El enunciado independiente aplicado al verbo de las artes no sólo tiene relación con las estrategias de financiamiento del espacio o las obras, sino con el carácter autónomo de los creadores por sobre las ideas impuestas por los articuladores culturales y las elites, que se disputan el control de los centros del pensamiento, llámense estos universidades, fondos concursables, centros culturales, galerías, establecimientos educacionales, etc.

Se sabe que ser independiente es no estar con la corriente o la moda del momento, por el contrario, es una tarea de largo aliento en la militancia del día a día por sostener los espacios colectivos como territorios públicos dignos de gozar, caminar y mirar.

Talvez la razón o la tarea más satisfactoria de sostener un espacio independiente es dar identidad cultural y artística desde el barrio a una nación torpe que se resiste a ser país.

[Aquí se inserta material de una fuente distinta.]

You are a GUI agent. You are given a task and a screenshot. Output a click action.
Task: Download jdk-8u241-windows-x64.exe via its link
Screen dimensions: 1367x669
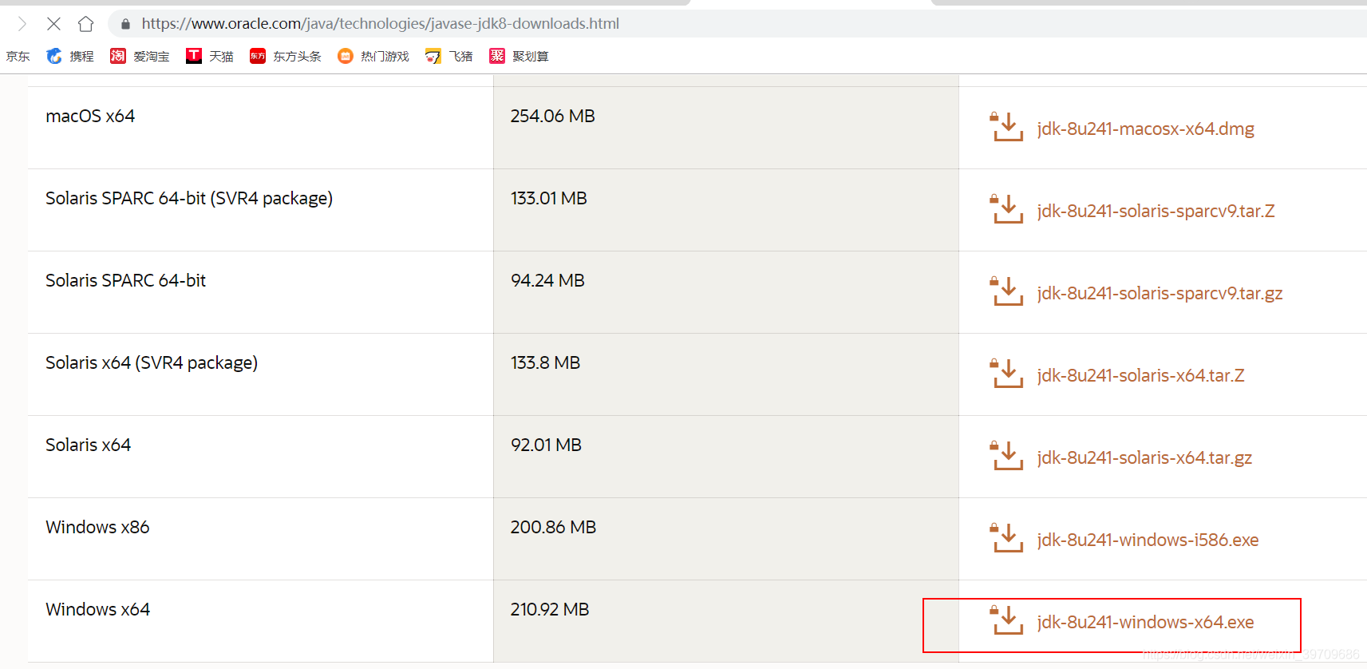[1145, 623]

A estas alturas, ser independiente no sólo es mantener o sostener lo que queda de paisaje,  sino crear una ciudad, una comunidad que, desde la urgencia colorada, ponga a disposición todo su ingenio y meta mano al material imaginario para ubicar el norte extraviado. No sólo es pensar en el futuro y hacer en el presente, sino detener la demolición de lo poco que queda como memoria colectiva, tras el horror de lo que se llama desarrollo.

NOTA: Antonio Becerro es artista visual y fundador del Centro Experimental Perrera Arte. Texto escrito en 2012 a propósito de los 17 años de este espacio autónomo de cultura.